New Cornell NYCTech – Commerce Amid Education!

Dear Commons Community,

The new Cornell NYCTech being built on Roosevelt Island will have a curriculum that devotes months to helping a company solve a current technological challenge. Students will have their progress supervised not just by an academic adviser, but also by an industry adviser. Their new campus will intersperse classrooms with office buildings, where high-tech companies can rent a suite and set up shop.   The New York Times also reported:

“And when they showed up Monday for the very first day of classes at Cornell NYC Tech, the most ambitious institution of higher education to open in New York City in decades, students arrived not at some temporary structure on the edge of a construction site but to 20,000 square feet of donated space in the middle of Google’s $2 billion New York headquarters.

Cornell NYC Tech, a new graduate school focusing on applied science, is a bold experiment on many fronts: a major expansion for an august upstate school, a high-impact real estate venture for Roosevelt Island, an innovative collaboration with a foreign university, a new realm of influence for City Hall. But the most striking departure of all may be the relationship it sets forth between university and industry, one in which commerce and education are not just compatible, they are also all but indistinguishable. In this new framework, Cornell NYC Tech is not just a school, it is an “educational start-up,” students are “deliverables” and companies seeking access to those students or their professors can choose from a “suite of products” by which to get it.

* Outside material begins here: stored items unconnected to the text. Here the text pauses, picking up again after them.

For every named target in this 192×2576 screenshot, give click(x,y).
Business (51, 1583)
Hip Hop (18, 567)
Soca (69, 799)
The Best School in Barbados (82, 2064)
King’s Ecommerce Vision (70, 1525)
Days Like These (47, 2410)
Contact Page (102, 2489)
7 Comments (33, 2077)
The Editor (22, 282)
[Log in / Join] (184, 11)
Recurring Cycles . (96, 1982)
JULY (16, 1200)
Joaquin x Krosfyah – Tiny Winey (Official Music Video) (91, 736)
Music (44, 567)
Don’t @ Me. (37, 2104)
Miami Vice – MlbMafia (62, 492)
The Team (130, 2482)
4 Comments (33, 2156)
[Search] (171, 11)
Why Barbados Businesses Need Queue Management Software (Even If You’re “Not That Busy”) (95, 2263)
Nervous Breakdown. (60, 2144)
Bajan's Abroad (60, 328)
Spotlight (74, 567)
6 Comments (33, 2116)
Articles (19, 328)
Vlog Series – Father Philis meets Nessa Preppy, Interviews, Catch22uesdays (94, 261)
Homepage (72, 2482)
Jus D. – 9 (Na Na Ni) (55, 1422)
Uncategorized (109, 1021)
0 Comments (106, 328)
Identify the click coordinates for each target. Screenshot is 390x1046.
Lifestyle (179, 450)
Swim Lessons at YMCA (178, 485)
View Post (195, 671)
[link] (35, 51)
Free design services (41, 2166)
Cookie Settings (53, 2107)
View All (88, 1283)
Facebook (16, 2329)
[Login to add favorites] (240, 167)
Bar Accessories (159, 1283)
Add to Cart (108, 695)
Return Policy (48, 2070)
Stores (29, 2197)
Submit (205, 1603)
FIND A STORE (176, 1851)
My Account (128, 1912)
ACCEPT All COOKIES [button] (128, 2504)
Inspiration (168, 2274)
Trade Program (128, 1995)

Colleges and universities across the country — a great many of which are scrambling to find new ways to finance scientific research, as well as new ways to profit from the fruits of that research — are watching closely. In the last year, Mayor Michael R. Bloomberg has announced the creation of technology schools by both Columbia and New York University. And Cornell’s president, David J. Skorton, said he had been visited by representatives from other cities hopeful that the Cornell NYC Tech model might work there, too.”

Congratulations to Mayor Michael Bloomberg for bringing this school to New York!